Pulling up the web of pack connection with an effort, I saw with relief that Nina had indeed been the only injured inhabitant of the first ambulance. My groggy clan members were all attempting to refuse medical assistance, but they were still being loaded into the second vehicle with far more efficiency than I could have hoped for.
Time’s awastin’.
Another dose of adrenaline hit my system with the force of a gallon jug of coffee and I wriggled out of Hunter’s arms as my aching muscles and scorched skin faded from my attention. “We can’t let the pack end up in the hospital,” I said grimly, pushing my mate toward the easier problem while I limped in the opposite direction alone.
Because now that I’d kicked myself in the butt and had gotten my head back into the game, I realized that pesky paramedics were the least of our problems. Hunter would likely be able to sweet talk the medical professionals into releasing my friends into his custody, but the memories of both bystanders and television crew would be a tougher nut to crack.
Had the general public caught Ginger shifting either with eyes or on camera? And, if so, would I be able to make them believe they’d merely fallen prey to a trick of the light? Perhaps to some weird mass hysteria like the one that had fueled the Dancing Plague of 1518?
“You should be on a stretcher.”
For the first time, my stalker’s voice was entirely welcome. “Robert,” I acknowledged, not even glancing in his direction as I raced toward the line of humans being held back by uniformed police officers.
There
. My eyes locked onto the person I was looking for and I changed my trajectory slightly so I could intersect his path before he reached his buddies. He was dressed in fireman yellow, but apparently now that the house was a solid loss he’d returned his loyalties to his paid profession. “Lambert!” I yelled, hoping to catch his attention.

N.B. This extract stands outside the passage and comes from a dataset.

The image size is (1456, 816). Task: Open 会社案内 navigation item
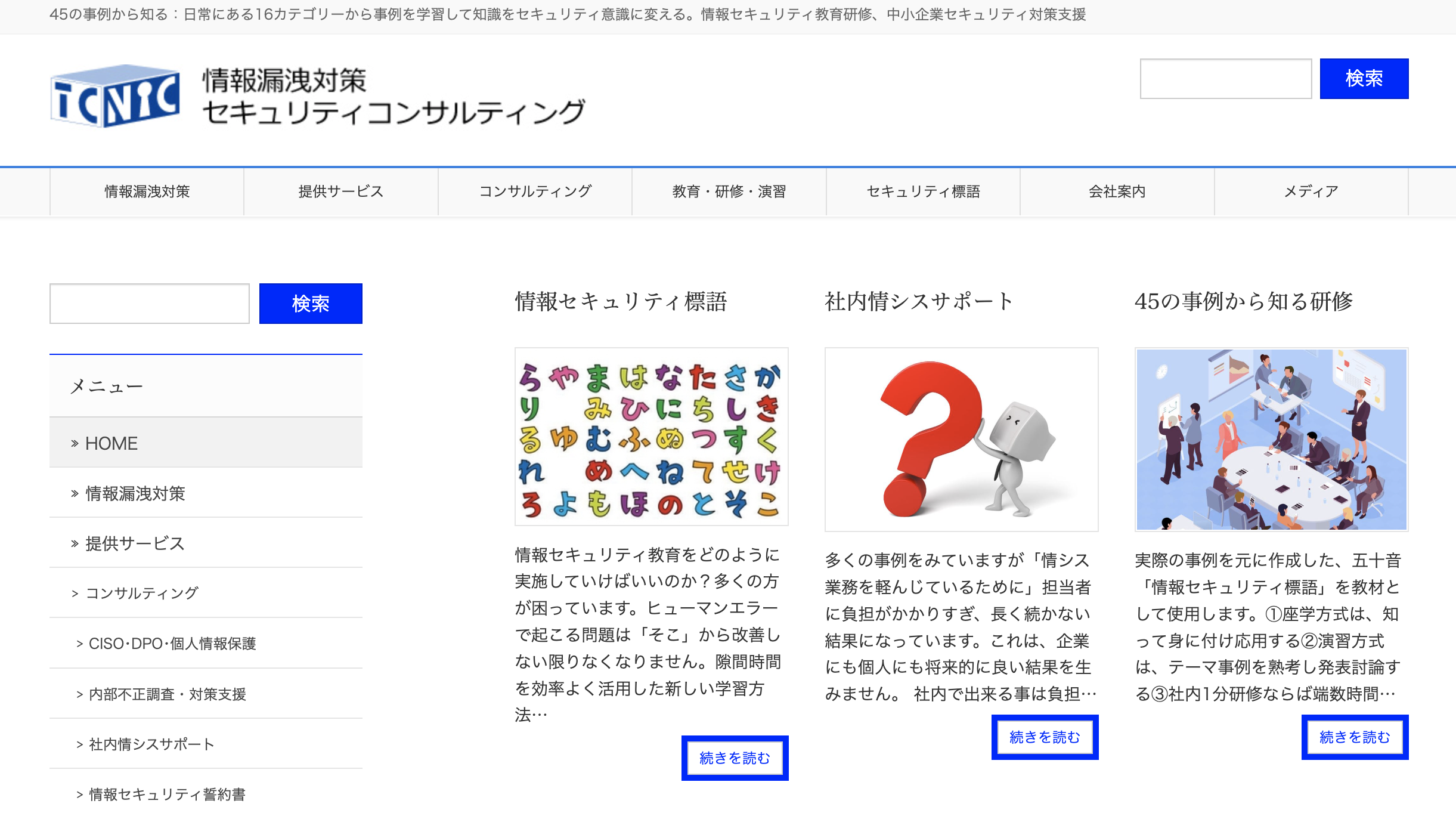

The one-body turned, his jaw clenching as he caught sight of the person who he must believe had brought devastation to his beloved’s home and life. Annoyance was followed up by a flicker of fear, the latter emotion suggesting that he’d also caught a good dose of werewolf up close and personal when Ginger broke the Tribunal’s first commandment.
But then Paul’s gaze drifted away from my face and over to the remaining ambulance. There, Celia was being fitted with an oxygen mask, proving that although she was injured she was also alive and awake.
And very much aware of her surroundings. My mother was too far off to hear what Lambert and I said—in fact, we’d yet to exchange more than one word with each other. Still, she took in my quandary at a glance.
Pushing aside her mask against the orders of the attending paramedic, Celia drew herself up onto her elbows. I knew how much effort she was expending since it couldn’t have been more than half an hour since she’d passed out as I tried to drag her up onto my own back. But the supposedly weak woman barely grimaced as she forced her limbs to do her bidding.
She captured Officer Lambert’s attention in its entirety, then mouthed a plea, a request, an order.
Help my daughter
, she demanded.
For an instant, we balanced on a knife’s edge. I could see Lambert’s deeply ingrained sense of law and order struggling against his possibly requited love for the woman who was even then falling back down onto the stretcher. Her eyes drifted shut and her admirer’s eyelids mirrored the gesture much less gently and with much more agonizing facial contortions.